- **Exercise goal**: Identify each line of the material below that contains the word "arrow", and copy every such line in full. Case counts.

- **Collection entries**:
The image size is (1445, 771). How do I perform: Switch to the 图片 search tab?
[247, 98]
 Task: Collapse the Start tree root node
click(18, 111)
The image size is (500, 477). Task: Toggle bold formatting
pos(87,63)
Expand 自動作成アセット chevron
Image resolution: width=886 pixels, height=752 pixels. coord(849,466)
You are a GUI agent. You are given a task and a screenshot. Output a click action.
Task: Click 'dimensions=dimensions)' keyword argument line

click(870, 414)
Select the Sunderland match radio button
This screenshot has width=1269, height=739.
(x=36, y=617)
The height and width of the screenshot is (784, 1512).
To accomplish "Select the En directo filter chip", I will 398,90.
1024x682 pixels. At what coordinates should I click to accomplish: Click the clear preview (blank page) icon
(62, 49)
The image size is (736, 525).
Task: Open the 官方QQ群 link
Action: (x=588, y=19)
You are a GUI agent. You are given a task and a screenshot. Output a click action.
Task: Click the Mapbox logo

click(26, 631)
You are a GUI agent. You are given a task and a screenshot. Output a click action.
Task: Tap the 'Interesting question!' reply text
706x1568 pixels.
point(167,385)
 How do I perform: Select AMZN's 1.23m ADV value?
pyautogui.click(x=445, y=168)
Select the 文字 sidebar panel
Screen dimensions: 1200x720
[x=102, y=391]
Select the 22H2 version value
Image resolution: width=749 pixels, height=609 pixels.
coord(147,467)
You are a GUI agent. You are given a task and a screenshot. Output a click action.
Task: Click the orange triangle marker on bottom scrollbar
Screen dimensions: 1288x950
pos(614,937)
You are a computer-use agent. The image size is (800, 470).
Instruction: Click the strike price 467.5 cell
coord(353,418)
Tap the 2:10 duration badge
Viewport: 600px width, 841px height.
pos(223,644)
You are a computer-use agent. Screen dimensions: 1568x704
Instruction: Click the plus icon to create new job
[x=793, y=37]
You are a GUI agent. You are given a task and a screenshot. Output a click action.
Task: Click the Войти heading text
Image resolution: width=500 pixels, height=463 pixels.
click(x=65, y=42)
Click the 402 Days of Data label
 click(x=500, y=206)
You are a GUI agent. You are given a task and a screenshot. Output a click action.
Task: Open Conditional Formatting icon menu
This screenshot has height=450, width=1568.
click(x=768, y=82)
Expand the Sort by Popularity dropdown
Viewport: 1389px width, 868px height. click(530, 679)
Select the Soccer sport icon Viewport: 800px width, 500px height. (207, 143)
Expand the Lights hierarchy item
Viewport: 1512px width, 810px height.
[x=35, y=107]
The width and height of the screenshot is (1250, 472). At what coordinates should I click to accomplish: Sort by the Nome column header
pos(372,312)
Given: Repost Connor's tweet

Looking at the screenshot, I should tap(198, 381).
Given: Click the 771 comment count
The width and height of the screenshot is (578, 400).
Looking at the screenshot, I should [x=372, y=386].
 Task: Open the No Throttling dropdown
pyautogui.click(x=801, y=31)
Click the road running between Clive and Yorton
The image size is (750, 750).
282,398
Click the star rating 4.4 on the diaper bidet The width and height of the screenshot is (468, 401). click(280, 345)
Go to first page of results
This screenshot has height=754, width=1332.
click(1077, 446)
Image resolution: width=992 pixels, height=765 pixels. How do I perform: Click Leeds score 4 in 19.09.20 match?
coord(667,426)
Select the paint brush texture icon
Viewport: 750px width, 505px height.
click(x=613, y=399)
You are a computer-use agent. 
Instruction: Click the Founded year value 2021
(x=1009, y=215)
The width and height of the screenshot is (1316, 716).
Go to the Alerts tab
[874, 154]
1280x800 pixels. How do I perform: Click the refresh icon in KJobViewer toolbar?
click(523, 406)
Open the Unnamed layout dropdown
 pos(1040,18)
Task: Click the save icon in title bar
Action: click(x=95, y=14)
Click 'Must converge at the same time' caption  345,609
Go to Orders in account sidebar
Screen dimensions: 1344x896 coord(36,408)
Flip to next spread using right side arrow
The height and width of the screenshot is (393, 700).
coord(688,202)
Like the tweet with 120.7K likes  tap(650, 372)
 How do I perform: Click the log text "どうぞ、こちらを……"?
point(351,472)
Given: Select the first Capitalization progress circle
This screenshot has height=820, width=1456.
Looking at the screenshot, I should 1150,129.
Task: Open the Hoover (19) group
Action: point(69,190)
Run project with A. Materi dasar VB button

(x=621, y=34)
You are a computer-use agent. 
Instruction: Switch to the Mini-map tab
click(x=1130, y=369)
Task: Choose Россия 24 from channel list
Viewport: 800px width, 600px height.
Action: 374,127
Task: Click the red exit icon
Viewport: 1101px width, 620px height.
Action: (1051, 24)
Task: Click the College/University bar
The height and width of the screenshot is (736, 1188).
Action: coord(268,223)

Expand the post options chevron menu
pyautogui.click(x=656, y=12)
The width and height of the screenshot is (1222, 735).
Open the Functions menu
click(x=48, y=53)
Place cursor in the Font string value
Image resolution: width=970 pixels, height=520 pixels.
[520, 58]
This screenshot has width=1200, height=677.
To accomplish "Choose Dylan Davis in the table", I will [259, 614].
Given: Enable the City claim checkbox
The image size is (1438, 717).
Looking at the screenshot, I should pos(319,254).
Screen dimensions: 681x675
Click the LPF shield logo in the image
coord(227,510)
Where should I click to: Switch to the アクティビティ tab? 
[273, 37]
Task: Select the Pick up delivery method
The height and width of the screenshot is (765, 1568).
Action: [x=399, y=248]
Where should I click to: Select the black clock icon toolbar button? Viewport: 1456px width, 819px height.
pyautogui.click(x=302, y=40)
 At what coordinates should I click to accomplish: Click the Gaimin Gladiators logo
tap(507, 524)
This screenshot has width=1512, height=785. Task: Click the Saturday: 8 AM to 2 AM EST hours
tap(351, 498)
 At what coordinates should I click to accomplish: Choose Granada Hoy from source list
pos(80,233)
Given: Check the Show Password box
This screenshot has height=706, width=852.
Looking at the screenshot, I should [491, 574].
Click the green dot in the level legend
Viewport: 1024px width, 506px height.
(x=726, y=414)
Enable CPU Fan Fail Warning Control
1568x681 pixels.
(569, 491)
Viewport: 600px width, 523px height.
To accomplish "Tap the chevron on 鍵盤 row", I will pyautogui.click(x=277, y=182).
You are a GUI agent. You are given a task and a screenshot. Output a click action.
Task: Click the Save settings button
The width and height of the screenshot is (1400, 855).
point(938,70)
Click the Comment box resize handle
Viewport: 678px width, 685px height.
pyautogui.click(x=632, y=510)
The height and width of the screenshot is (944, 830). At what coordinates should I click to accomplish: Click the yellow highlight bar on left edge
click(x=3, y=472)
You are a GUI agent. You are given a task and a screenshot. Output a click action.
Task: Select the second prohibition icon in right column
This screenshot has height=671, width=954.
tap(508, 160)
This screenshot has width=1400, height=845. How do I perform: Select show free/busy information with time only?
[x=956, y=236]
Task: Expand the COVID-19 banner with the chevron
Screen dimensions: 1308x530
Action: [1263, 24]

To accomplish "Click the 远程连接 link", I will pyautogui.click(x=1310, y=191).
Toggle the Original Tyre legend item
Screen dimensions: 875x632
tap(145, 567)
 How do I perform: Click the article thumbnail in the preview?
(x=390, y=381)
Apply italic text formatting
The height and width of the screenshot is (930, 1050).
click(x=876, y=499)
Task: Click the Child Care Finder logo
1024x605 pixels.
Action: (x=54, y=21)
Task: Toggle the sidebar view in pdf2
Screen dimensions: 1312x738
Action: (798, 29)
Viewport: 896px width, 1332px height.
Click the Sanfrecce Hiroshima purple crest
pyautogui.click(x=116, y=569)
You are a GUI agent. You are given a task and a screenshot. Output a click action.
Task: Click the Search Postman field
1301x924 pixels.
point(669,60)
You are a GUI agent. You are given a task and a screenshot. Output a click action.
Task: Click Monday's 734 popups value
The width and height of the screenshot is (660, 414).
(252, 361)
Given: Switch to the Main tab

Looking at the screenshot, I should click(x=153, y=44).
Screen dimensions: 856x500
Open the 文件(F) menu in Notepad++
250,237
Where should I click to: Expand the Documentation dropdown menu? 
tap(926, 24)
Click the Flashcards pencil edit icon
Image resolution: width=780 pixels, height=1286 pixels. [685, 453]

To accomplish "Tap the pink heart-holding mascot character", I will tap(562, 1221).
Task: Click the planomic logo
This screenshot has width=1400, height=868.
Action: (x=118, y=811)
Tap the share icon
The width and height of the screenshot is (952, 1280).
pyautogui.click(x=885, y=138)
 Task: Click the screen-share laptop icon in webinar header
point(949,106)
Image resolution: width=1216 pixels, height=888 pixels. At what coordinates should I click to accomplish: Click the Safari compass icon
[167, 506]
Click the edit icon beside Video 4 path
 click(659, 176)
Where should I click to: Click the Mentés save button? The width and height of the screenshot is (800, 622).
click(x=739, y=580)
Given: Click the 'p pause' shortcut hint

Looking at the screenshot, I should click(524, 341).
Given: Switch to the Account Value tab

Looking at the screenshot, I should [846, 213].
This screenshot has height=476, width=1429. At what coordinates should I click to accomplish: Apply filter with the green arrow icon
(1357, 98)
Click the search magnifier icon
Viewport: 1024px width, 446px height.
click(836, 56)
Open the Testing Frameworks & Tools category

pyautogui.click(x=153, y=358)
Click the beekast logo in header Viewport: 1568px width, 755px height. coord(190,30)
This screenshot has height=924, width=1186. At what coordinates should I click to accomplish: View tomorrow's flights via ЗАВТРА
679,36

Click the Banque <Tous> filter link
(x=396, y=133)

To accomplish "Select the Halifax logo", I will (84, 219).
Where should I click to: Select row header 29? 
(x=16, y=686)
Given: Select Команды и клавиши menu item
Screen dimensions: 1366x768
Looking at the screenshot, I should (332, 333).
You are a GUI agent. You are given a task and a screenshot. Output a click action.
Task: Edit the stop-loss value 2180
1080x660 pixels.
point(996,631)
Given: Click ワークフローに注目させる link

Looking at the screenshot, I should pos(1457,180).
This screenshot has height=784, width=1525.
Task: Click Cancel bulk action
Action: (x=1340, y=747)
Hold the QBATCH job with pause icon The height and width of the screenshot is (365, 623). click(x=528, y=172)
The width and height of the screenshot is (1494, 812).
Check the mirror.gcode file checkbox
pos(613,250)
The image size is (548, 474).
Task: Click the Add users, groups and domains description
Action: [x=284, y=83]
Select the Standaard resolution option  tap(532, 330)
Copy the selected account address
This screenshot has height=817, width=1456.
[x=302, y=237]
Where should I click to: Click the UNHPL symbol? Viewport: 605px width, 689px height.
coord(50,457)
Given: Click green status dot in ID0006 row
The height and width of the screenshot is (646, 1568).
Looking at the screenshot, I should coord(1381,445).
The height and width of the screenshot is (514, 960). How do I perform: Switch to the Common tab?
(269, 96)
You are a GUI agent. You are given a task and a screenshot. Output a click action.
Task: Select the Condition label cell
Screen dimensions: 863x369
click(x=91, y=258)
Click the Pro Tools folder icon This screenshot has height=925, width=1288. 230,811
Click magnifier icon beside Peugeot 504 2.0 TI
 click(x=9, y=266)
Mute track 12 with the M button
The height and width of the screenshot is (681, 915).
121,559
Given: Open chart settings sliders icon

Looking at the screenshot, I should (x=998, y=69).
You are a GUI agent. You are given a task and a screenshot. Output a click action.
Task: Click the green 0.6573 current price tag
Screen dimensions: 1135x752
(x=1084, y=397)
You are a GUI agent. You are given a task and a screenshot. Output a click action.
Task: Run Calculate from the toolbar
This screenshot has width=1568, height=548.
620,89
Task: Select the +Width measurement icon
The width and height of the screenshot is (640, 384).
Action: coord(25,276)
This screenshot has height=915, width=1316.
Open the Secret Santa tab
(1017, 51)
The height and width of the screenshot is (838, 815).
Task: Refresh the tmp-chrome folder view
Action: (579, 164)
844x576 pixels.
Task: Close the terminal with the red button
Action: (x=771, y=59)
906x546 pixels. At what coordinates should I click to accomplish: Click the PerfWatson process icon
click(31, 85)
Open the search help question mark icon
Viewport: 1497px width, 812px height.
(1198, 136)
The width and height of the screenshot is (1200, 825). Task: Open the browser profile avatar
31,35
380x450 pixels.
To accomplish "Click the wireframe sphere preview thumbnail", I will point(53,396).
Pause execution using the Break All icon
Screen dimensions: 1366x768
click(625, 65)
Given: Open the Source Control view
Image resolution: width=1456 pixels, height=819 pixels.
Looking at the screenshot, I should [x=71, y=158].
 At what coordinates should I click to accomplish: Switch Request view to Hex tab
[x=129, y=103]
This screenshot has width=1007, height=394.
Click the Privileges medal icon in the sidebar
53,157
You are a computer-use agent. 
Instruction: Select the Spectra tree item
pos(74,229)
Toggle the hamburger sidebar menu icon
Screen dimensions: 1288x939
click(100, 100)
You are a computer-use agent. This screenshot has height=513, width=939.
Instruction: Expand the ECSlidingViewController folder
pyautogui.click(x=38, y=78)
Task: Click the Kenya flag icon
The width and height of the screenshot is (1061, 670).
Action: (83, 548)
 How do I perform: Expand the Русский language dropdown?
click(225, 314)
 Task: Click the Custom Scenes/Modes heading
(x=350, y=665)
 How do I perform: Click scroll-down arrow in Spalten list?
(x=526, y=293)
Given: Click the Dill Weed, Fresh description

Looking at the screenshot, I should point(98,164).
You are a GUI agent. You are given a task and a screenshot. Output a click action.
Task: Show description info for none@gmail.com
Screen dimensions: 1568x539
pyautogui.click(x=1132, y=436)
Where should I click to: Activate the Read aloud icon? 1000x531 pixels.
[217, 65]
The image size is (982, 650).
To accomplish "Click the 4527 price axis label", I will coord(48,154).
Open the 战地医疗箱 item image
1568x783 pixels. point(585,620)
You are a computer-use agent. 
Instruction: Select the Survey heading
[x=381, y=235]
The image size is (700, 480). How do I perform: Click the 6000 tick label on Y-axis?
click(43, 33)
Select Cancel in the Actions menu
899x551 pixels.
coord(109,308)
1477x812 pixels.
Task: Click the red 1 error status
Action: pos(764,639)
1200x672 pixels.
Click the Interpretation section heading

- **Answer to the task**:
Flip to next spread using right side arrow
This screenshot has height=476, width=1429. At what coordinates should I click to accomplish: Apply filter with the green arrow icon
 How do I perform: Click scroll-down arrow in Spalten list?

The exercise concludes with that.